* **TASK OBJECTIVE**
In the listing below, the lines starting at the line with "Task: Open 安全管理 shield icon in sidebar" and ending at the line with "Task: Click the +1 next-day arrival badge" are to be output verbatim. Images stay out of the copy.
*** DATASET ***
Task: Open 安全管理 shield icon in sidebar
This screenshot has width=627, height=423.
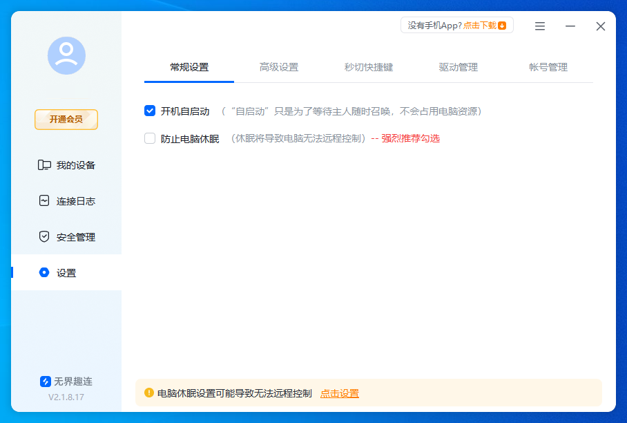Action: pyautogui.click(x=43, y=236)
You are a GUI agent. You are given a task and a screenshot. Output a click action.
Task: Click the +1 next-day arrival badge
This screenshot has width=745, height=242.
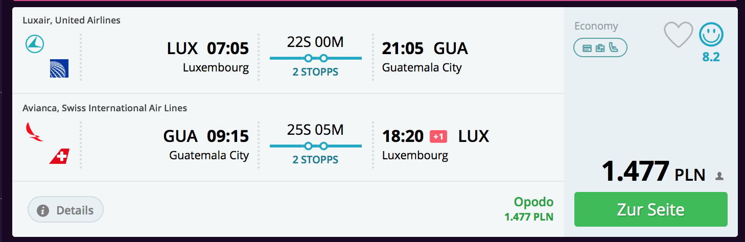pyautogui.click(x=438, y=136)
*** End of DATASET ***
*** DATASET ***
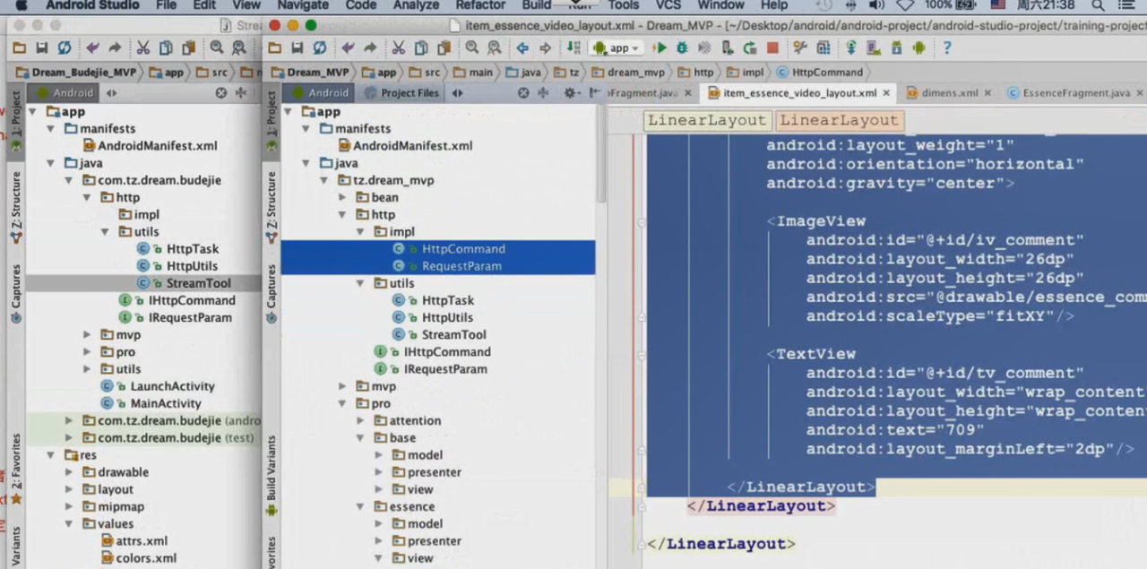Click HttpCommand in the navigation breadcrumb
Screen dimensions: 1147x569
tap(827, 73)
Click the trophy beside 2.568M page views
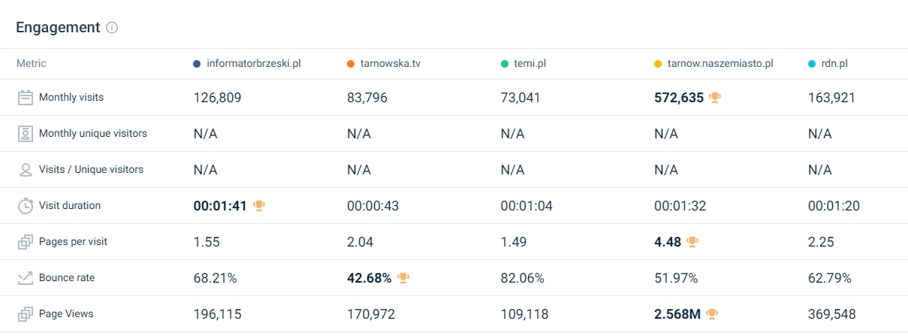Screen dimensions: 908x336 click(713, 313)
*** End of DATASET ***
* **TASK RESULT**
Task: Open 安全管理 shield icon in sidebar
This screenshot has width=627, height=423.
Action: pyautogui.click(x=43, y=236)
You are a GUI agent. You are given a task and a screenshot. Output a click action.
Task: Click the +1 next-day arrival badge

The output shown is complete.